More broadly, advocates say, the report suggests coverage issues that may still need to be addressed, despite significant improvements in coverage of women's health needs following passage of the Affordable Care Act.

The study by researchers at the National Women's Law Center, an advocacy group based in Washington, D.C., examined exclusions in marketplace plans offered by 109 insurers in 16 states in 2014 and 2015.

The health law requires insurers to explain whether they cover 13 services, including acupuncture, bariatric surgery and infertility treatment, in a plan's easy-to-read general summary of benefits. But other services that aren't required to be listed there may also be excluded. And those exclusions may be hard to find in the more detailed plan coverage materials, which can be quite technical and run dozens of pages.

The researchers reviewed plans' detailed documents and identified six types of excluded services that could have a disproportionate impact on women's health care, although many of them also are used by men. The excluded services included:

  • Treatment for conditions that result from noncovered services, such as an infection following cosmetic surgery. They were excluded by 42 percent of plans.
  • Maintenance therapy for a chronic disease or other care that prevents regression of a stable condition (27 percent of plans).
  • Genetic testing, except as required by law (15 percent).
  • Fetal reduction surgery, which is sometimes recommended when a woman is carrying multiple fetuses in order to protect the woman's health or improve the odds of a successful pregnancy (14 percent).
  • Treatment for self-inflicted conditions, such as a suicide attempt (11 percent).
  • Preventive services not required by law (10 percent).

"We wanted to highlight issues that would have a particular impact on women as well as show how broad some of the exclusions are," says Dania Palanker, who co-authored the study and is now an assistant research professor at Georgetown University's Center on Health Insurance Reforms.

It's not uncommon for women who have a family history of breast or ovarian cancer to run into this type of roadblock when they need genetic testing or preventive services, says Lisa Schlager, vice president of community affairs and public policy at Force, an advocacy group for people affected by hereditary breast, ovarian and related cancers.

The Affordable Care Act requires insurers to cover services that are recommended by the U.S. Preventive Services Task Force, an independent panel of medical experts, without requiring consumers to pay anything out of pocket.
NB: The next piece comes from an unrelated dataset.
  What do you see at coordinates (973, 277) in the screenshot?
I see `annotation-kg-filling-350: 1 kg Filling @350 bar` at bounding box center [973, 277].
The task force recommends that women with a family history of breast or ovarian cancers receive genetic counseling and, if necessary, testing for a mutation in the BRCA1 or BRCA2 genes that are known to increase the risk of developing those cancers.

However, insurers aren't required to cover testing for the 40 or so other genetic mutations that are also recognized as increasing women's risk of breast or ovarian cancer, Schlager says, and many don't do so.
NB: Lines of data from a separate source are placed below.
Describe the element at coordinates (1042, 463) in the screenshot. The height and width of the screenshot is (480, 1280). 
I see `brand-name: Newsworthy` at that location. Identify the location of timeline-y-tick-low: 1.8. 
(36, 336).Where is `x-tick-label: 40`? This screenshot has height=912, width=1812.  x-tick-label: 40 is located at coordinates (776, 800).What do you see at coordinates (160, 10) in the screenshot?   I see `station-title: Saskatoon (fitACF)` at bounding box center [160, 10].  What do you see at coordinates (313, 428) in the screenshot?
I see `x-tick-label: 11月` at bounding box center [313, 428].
If a woman does test positive for a BRCA mutation, insurers may not cover earlier or more frequent screening or other preventive care she may need, Schlager says.

"We are in this strange scenario where insurers are paying for the testing and then not paying for the breast MRIs or prophylactic mastectomies," she adds.

Clare Krusing, a spokeswoman for America's Health Insurance Plans, a trade group, calls the report "overblown." She says it fails to address whether treatments are safe and effective for all patients; whether other effective treatments are covered; and whether there are processes to help patients get access to excluded treatments.

"If a patient has a medically necessary reason for this care, it will likely be covered," Krusing says.

Kirsten Sloan, senior policy director at the American Cancer Society Cancer Action Network, says people who use the society's call center aren't generally complaining about plan coverage exclusions. Still, coverage distinctions may be confusing for patients, Sloan says, and highlight the need for better transparency in communicating coverage information.